Nenhuma dessas proposições pode ir à votação sem receber parecer da CFO. Se o parecer for contrário e for mantido pelo Plenário, a proposição é automaticamente arquivada e não chega a ser votada. Caso seja derrotado, os pareceres de outras comissões podem ser apreciados e a proposição pode ser votada na mesma sessão.

A CFO também tem a atribuição regimental de analisar o parecer do Tribunal de Contas do Estado (TCE) sobre a prestação de contas do prefeito e dar o seu próprio parecer a respeito. Como resultado, elabora um Projeto de Decreto Legislativo recomendando a aceitação ou rejeição do parecer do TCE, que será discutido e votado pelos demais vereadores.

A CFO pode ainda propor projetos de lei, emendas e realizar as audiências públicas para prestação de contas do Executivo previstas na Lei de Responsabilidade Fiscal.

 

O caminho das proposições

 

As proposições, que podem ser projetos de lei ordinária, de lei complementar, de decreto legislativo, de resolução e propostas de emenda à Lei Orgânica, são primeiro protocoladas na secretaria do Departamento de Apoio à Seção e ao Processo Legislativo. O primeiro encaminhamento é à Comissão de Justiça e Redação.

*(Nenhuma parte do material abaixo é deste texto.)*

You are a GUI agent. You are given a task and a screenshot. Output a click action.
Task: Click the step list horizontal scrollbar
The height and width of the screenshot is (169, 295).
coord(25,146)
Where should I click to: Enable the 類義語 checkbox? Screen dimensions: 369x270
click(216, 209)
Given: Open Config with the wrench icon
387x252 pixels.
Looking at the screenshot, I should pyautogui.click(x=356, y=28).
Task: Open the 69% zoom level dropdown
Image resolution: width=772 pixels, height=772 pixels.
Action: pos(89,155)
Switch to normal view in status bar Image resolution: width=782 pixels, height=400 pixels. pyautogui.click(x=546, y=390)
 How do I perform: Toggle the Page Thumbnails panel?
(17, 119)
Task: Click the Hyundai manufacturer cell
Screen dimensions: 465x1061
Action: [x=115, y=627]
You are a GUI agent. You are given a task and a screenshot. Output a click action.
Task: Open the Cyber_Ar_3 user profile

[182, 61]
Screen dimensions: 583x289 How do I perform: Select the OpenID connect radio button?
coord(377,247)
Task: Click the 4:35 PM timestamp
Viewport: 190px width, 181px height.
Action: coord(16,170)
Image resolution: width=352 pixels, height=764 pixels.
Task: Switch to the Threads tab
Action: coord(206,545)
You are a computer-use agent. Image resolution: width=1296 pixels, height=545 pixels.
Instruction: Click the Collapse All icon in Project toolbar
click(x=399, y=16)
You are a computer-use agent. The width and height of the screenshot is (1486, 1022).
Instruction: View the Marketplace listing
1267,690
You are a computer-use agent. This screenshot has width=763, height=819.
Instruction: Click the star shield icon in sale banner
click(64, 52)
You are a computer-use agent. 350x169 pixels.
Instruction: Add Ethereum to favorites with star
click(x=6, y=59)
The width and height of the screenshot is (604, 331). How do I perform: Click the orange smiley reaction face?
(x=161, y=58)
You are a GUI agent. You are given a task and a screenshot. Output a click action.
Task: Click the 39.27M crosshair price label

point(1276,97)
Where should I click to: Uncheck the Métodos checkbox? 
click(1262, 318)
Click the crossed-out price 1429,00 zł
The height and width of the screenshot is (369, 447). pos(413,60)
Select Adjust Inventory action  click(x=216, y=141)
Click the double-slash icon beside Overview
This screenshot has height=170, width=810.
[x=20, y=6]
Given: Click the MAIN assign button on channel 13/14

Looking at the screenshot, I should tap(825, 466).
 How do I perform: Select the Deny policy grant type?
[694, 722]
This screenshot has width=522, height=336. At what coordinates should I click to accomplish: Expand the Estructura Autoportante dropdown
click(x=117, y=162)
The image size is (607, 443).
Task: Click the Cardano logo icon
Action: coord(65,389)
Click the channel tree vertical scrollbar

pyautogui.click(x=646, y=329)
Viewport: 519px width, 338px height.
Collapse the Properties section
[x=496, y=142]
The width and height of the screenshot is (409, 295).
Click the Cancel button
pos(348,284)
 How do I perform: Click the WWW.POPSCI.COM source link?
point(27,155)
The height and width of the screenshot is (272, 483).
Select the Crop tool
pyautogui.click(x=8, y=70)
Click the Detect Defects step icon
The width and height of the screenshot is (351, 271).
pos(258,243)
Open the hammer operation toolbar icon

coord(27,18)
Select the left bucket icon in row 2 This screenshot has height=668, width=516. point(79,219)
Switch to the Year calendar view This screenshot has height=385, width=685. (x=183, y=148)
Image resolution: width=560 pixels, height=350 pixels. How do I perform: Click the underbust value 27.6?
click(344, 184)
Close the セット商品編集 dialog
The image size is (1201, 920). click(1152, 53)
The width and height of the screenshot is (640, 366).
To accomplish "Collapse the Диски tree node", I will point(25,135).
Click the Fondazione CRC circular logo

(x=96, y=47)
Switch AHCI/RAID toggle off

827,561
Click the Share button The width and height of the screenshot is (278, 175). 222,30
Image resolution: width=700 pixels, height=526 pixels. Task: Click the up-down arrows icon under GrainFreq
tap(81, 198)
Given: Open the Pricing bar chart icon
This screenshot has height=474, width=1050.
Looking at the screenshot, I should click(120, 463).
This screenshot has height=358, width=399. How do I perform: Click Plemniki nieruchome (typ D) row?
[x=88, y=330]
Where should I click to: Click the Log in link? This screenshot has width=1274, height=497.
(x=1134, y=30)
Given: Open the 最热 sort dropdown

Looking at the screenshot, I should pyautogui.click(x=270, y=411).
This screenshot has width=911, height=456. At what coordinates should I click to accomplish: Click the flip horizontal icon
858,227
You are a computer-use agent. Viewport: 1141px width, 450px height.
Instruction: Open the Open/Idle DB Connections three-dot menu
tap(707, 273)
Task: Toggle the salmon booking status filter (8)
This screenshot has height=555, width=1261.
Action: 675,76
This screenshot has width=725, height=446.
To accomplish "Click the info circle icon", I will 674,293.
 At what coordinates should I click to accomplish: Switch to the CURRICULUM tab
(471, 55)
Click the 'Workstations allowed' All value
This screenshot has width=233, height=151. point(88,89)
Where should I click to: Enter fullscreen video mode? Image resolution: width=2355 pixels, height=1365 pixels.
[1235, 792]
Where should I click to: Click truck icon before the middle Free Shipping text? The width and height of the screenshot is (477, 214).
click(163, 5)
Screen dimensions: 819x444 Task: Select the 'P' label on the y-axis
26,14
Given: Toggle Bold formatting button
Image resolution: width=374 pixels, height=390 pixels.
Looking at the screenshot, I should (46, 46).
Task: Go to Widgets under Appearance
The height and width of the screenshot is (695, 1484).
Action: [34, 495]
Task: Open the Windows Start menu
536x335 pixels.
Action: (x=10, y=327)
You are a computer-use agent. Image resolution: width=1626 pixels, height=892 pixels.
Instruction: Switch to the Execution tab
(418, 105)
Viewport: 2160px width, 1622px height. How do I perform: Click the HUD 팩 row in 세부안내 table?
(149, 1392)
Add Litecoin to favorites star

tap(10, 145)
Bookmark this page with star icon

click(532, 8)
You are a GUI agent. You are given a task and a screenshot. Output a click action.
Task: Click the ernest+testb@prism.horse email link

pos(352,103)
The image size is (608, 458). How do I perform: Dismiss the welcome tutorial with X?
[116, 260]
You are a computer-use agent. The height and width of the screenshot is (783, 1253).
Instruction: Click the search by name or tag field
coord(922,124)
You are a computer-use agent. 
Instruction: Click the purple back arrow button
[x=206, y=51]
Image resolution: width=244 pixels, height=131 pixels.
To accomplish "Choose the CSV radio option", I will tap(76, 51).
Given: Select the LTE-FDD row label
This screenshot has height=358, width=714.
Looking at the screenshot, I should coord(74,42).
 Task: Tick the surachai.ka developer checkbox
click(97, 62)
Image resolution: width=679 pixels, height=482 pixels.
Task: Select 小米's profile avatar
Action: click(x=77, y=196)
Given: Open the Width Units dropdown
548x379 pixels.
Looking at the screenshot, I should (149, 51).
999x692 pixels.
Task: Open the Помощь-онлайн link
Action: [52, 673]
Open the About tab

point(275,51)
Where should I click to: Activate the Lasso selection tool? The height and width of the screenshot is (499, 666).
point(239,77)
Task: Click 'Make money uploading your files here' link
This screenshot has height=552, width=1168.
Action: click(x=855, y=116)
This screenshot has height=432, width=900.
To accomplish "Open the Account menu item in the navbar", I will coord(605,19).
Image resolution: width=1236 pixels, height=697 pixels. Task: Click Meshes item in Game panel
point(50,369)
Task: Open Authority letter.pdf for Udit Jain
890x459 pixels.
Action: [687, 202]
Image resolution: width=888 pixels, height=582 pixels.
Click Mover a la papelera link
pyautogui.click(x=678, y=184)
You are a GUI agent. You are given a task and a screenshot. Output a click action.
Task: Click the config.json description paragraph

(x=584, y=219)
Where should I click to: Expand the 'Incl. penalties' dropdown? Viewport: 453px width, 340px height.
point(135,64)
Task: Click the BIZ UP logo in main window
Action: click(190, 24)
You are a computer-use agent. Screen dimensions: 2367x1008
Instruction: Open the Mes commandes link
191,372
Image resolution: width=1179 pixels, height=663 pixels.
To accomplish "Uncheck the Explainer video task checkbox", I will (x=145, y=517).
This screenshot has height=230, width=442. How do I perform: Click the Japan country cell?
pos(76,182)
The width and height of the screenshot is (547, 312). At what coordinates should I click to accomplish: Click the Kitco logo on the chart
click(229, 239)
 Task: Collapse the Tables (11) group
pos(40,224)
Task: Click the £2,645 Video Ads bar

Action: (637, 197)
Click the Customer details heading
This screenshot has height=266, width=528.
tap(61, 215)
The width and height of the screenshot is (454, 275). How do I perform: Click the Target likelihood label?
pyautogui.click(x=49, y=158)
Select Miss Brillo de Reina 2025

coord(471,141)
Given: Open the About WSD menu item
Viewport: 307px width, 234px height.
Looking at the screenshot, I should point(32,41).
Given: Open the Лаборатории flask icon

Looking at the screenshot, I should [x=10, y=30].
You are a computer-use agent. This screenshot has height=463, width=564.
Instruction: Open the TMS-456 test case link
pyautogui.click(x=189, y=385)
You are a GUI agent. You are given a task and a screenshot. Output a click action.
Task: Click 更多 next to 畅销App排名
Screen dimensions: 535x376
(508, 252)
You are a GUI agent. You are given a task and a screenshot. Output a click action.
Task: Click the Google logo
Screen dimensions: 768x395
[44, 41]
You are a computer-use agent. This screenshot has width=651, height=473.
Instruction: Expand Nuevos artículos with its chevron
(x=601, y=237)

Caso a proposição receba parecer favorável da CJR ou um eventual parecer contrário seja derrubado em Plenário, a proposição é encaminhada às comissões temáticas relacionadas ao assunto da proposição. Se o projeto envolver receitas ou despesas para o Poder Público, é obrigatório que receba parecer da Comissão de Finanças e Orçamento.

Depois de receber todos os pareceres, a proposição está em condições de entrar na pauta de votação da sessão ordinária. Os eventuais pareceres contrários das comissões temáticas devem ser votados na sessão antes da proposição e, se forem mantidos, o texto principal é arquivado sem votação. Emendas são votadas depois que a proposição está aprovada.

Após a aprovação em segunda votação do projeto, ele recebe sua redação final, incluindo eventuais alterações introduzidas por emendas. Essa versão final do texto é que é sancionada pelo prefeito (leis ordinárias e complementares) ou do presidente da Câmara (decretos legislativos, resoluções e emendas à Lei Orgânica). Com a sanção e promulgação, deixa de ser proposição e se torna norma jurídica, com valor legal.